16s RNA; maximum likelihood; pseudomonas species; phylogenetic analysis; wound infection.
Purpose: Wounds infection is frequent hospital acquired infections which is caused by a wide variety of microorganism. Inappropriate treatment could be more hazardous to suffering patients and could lead to death. This manuscript is aimed to identify the existence of Pseudomonas aeruginosa from the clinical samples and determine the molecular evolution and population structure of Pseudomonas species using bioinformatics tools
Method: The specimens were swiped from the bandage of infected patients, who were admitted for the therapeutic intervention in the hospitals, localized in Delhi-NCR region. Primarly, specimens were cultured in cetrimide broth for specific growth of Pseudomonas sp. Single colony isolation on cetrimide agar plate and characterization of bacterial colony by producing fluorescence under UV light was done to confirm Pseudomonas aeruginosa (P. aeruginosa). Furthermore, phylogenetic analysis was performed on the basis of PCR and sequencing of 16s rRNA sequence of P. aeruginosa.
Results: Assay based on bacterial culture, biochemical and 16S rRNA gene analysis methods confirm the presence of P. aeruginosa in collected wound specimen. Basic local alignment search tool analysis indicates that newly sequenced 16S rRNA gene sequence was shown 99% similarity to P. aeruginosa species, analyzed using NCBI-BLAST tool.

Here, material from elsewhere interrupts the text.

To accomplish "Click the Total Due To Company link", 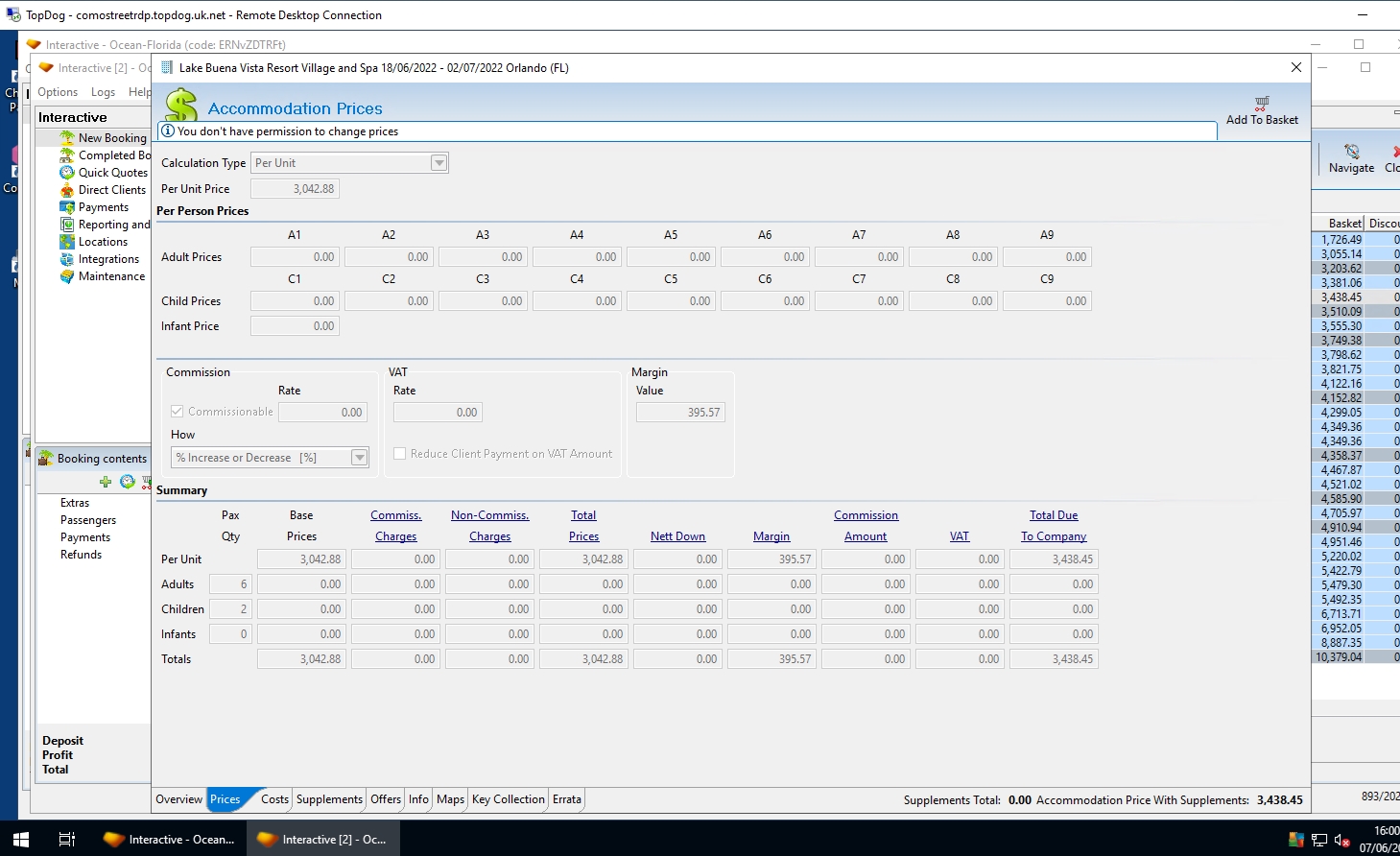I will (x=1054, y=526).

The phylogenetic analysis and nucleotide base composition studies performed using 45 sequences of 16S rRNA gene from 18 different species of Pseudomonas, including P. aeruginosa. The phylogenetic analysis was performed using Maximum Likelihood method for evolutionary relationships.
Conclusion: The biochemical and molecular characterization revealed that the clinical samples were infected with P. aeruginosa. Further, phylogenetic analysis of 16S RNA sequences revealed evolutionary conservation among different Pseudomonas species.